▶ **ACTIVITY**
In how many lines of the records below does the word "list" appear? Answer with the number alone.

[Collected data entries]
##########

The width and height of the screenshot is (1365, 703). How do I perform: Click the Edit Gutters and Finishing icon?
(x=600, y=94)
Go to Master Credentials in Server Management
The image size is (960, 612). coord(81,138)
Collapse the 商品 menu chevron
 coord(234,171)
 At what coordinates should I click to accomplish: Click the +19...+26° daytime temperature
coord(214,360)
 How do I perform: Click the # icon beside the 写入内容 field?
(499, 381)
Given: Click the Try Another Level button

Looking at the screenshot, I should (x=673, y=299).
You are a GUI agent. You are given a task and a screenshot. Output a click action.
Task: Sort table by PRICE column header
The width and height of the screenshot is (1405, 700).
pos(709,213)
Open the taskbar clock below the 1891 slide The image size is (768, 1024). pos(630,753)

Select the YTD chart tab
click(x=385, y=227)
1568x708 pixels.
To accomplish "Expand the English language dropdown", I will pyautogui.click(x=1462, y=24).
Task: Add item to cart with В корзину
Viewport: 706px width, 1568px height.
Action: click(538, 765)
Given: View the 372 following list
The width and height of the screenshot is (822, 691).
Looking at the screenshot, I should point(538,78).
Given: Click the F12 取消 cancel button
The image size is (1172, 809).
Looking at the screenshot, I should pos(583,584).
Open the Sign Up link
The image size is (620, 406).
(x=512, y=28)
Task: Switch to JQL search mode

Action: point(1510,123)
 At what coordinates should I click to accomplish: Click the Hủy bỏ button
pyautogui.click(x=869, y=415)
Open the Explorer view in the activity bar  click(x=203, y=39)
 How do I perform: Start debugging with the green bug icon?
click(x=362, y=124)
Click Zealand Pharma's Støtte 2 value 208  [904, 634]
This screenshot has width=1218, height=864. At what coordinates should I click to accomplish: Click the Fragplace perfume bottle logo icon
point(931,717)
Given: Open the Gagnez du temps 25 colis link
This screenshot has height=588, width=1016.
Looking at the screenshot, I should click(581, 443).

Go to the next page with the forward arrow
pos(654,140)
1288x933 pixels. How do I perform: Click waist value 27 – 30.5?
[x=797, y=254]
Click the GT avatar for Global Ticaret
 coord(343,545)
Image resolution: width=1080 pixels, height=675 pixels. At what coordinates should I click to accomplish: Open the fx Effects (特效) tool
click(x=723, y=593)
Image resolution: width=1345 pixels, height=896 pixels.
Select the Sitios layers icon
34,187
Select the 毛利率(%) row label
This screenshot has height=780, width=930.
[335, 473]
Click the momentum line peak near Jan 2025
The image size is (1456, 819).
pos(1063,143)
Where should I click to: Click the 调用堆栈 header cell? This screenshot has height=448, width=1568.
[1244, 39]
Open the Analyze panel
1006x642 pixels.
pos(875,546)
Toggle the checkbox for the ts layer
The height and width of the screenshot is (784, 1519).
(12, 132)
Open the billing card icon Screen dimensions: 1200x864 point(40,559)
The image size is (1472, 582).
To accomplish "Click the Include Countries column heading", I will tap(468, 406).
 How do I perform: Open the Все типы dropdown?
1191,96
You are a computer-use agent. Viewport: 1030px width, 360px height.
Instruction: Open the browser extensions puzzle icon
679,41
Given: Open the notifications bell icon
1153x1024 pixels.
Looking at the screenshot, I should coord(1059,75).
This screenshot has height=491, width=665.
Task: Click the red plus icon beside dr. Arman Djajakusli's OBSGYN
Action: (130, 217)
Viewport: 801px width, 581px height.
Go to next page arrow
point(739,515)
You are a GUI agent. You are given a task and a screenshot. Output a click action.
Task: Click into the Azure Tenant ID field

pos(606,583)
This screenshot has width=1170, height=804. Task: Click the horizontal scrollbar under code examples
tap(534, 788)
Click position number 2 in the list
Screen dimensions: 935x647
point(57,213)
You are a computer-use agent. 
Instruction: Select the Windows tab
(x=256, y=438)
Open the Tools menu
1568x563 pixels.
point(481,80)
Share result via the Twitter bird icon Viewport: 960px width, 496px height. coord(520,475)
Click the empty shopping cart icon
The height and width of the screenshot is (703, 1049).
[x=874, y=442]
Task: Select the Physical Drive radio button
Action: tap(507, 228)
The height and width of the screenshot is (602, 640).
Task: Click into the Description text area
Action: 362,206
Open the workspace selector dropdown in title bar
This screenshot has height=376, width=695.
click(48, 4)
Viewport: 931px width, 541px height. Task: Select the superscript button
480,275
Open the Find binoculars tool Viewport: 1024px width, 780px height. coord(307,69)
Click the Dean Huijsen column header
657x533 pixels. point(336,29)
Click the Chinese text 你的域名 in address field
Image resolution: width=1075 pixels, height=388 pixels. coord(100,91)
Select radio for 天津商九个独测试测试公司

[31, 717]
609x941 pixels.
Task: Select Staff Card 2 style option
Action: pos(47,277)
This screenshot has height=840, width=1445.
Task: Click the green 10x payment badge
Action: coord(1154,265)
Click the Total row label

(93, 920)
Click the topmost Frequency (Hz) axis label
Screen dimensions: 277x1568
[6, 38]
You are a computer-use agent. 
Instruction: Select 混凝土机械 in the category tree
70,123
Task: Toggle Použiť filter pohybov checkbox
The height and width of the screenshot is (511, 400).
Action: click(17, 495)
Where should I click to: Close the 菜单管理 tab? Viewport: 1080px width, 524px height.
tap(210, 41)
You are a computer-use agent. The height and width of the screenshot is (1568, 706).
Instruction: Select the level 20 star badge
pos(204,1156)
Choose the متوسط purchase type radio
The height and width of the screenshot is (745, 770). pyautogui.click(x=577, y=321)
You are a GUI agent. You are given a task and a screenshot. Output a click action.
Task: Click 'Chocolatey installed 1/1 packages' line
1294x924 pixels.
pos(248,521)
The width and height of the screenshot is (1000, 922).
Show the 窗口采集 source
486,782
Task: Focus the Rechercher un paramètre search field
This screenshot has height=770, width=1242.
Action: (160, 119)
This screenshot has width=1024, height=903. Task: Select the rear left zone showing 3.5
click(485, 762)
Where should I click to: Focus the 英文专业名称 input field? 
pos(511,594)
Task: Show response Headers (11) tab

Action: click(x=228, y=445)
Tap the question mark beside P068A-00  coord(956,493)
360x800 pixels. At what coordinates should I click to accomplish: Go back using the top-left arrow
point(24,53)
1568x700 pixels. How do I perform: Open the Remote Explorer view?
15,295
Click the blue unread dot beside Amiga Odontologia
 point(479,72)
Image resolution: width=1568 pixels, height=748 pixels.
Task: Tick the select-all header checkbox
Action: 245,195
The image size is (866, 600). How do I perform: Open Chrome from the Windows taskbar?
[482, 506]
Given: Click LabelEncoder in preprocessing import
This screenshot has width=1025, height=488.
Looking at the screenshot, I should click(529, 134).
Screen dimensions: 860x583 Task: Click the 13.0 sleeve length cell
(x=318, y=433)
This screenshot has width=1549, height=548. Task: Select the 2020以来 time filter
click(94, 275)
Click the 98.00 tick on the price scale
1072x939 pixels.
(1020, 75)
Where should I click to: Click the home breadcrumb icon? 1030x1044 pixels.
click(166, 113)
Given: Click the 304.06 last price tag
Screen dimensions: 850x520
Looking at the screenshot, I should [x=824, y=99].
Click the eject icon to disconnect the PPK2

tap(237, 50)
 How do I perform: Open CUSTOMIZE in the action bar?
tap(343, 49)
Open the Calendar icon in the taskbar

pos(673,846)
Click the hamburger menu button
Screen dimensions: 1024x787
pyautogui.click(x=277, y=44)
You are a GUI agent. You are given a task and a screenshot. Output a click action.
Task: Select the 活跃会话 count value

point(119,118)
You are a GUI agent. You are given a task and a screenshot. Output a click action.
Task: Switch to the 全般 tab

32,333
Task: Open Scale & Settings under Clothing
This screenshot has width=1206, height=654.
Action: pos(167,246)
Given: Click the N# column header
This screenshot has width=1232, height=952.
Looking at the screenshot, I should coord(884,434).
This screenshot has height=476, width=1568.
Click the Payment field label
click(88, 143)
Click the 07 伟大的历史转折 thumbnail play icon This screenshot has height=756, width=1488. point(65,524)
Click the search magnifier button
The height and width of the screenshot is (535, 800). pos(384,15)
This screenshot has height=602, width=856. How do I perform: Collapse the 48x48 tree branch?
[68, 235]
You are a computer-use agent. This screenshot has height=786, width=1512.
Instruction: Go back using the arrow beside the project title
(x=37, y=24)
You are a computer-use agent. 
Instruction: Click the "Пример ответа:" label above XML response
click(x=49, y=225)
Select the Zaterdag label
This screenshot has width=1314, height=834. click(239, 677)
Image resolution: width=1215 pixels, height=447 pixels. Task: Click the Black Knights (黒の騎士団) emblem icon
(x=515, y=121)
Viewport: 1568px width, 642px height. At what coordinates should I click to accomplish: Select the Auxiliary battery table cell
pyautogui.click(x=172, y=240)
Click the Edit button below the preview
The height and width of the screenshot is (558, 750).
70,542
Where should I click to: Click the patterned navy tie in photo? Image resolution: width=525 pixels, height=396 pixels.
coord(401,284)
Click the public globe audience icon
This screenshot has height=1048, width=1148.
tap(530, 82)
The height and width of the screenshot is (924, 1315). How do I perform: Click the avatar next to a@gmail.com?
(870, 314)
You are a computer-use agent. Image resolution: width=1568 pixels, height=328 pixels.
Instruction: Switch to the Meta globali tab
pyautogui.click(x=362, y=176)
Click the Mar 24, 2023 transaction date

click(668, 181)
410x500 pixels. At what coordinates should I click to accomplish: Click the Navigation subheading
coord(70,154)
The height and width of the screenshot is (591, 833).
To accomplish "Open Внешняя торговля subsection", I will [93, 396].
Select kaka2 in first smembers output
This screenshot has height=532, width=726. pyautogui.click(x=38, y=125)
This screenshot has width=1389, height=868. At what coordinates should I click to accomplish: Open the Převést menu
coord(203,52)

##########

▶ **SOLVED PROBLEM**
2